Radio France est en effet financé à plus de 90% par la redevance audiovisuelle, dont l’apport a baissé de 2012 à 2015, à 601 millions d'euros par an au lieu de 610 millions perçus en 2012, alors que les charges n'ont pas diminué et que le budget global de Radio France était d'environ 660 millions d'euros en 2014. Pour la première fois de son histoire, Radio France a indiqué que son budget serait déficitaire de 21,3 millions d’euros en 2015.
Un «vocabulaire politique»
Y a-t-il une «lourde responsabilité [de l’Etat] dans le sous financement de Radio France», comme l’assurent les syndicats? Radio France coûte-t-elle trop cher, avec en cause, une mauvaise gestion? A quel point le déficit peut-il s’expliquer par la facture accablante du chantier de rénovation de la Maison de la radio, qui devait coûter 172 millions, et au bout de dix ans, en a déjà coûté 584 millions?

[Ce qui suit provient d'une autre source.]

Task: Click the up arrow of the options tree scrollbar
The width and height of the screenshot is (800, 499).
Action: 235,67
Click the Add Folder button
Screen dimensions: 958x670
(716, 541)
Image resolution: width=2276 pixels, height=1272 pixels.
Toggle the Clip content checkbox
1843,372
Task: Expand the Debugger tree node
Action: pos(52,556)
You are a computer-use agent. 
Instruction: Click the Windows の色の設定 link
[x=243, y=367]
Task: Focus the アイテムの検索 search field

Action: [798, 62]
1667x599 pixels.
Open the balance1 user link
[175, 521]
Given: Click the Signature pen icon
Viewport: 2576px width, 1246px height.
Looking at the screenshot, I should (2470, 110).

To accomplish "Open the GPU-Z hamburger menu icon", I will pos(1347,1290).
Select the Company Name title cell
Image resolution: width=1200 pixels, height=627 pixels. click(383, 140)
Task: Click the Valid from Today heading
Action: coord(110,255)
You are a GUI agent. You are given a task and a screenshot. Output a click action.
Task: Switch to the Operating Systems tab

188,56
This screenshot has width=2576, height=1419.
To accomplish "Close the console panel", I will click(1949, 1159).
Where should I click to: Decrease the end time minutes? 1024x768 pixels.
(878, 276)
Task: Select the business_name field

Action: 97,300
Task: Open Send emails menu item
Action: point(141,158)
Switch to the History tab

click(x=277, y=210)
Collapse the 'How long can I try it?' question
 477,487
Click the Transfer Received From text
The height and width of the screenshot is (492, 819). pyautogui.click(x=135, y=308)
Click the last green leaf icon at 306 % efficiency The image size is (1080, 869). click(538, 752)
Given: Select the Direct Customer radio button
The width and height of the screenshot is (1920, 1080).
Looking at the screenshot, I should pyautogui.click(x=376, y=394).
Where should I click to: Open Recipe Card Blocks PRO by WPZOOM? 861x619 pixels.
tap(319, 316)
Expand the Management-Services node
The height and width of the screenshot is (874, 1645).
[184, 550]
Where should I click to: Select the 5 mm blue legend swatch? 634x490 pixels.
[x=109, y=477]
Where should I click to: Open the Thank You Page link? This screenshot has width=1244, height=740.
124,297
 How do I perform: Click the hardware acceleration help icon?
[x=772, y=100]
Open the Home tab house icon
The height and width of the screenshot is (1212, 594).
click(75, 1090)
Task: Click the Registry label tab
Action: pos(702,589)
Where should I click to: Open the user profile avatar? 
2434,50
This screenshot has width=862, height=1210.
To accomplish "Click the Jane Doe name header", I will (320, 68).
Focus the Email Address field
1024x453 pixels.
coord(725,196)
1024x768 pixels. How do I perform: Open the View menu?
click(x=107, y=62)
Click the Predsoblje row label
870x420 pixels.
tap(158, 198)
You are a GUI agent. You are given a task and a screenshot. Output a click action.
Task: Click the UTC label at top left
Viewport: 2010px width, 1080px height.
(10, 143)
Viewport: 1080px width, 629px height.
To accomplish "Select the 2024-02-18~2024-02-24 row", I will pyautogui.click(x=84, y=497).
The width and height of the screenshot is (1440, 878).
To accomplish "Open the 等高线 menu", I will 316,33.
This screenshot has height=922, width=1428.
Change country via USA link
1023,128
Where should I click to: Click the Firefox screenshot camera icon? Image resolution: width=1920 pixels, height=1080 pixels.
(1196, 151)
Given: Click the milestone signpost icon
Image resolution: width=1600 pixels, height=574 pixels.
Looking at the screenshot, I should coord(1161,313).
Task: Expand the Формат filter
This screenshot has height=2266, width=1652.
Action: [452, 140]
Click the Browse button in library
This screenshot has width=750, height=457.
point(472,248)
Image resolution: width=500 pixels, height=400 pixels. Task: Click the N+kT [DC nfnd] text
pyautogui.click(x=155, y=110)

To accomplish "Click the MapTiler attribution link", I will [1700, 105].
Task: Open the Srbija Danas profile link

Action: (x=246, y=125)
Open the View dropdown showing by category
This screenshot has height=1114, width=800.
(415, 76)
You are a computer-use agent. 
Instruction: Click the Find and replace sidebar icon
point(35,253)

Pour Jérôme Bourdon*, historien et sociologue des médias, «il serait maladroit d'opposer un 'modèle économique dépassé' à un problème conjoncturel: des travaux mal gérés, une réduction des ressources».
«Le vocabulaire du « modèle économique » est profondément politique, estime-t-il. Si l’Etat décide qu’il ne veut plus financer un certain type de service public, avec des personnels jugés trop protégés, et des coûts trop élevés par rapport au paiement de la redevance, c'est un choix, politique, de poursuivre un mouvement amorcé il y a bientôt trente ans: la déréglementation de l'audiovisuel, la réduction du périmètre du secteur public».
Un modèle inverse à celui de la BBC
Une déréglementation propre au modèle des pays du Sud, auquel la France appartient, estime Jérôme Bourdon. «Les services publics du Nord (la BBC en tête, et en incluant l’Allemagne) ont été mieux financés et ont obtenu une relative stabilité, tandis que dans les pays du Sud, les interventions politiques, le maigre financement, la commercialisation précoce, ont très tôt menacé et conduit à une déréglementation plus rapide et plus radicale», explique ici l’historien.
Mais la radio, «moins controversée, moins chère que la télévision, a été mise quelque peu à l'abri, précise Jérôme Bourdon, avec des réalisations dont on ne peut contester l'originalité, singulièrement France Culture, dont il n'est guère d'équivalent. Il y a un prix à cette originalité, et il faut donc une volonté politique pour payer ce prix.»
*Histoire de la télévision sous de Gaulle, Presses des Mines et INA, 2014.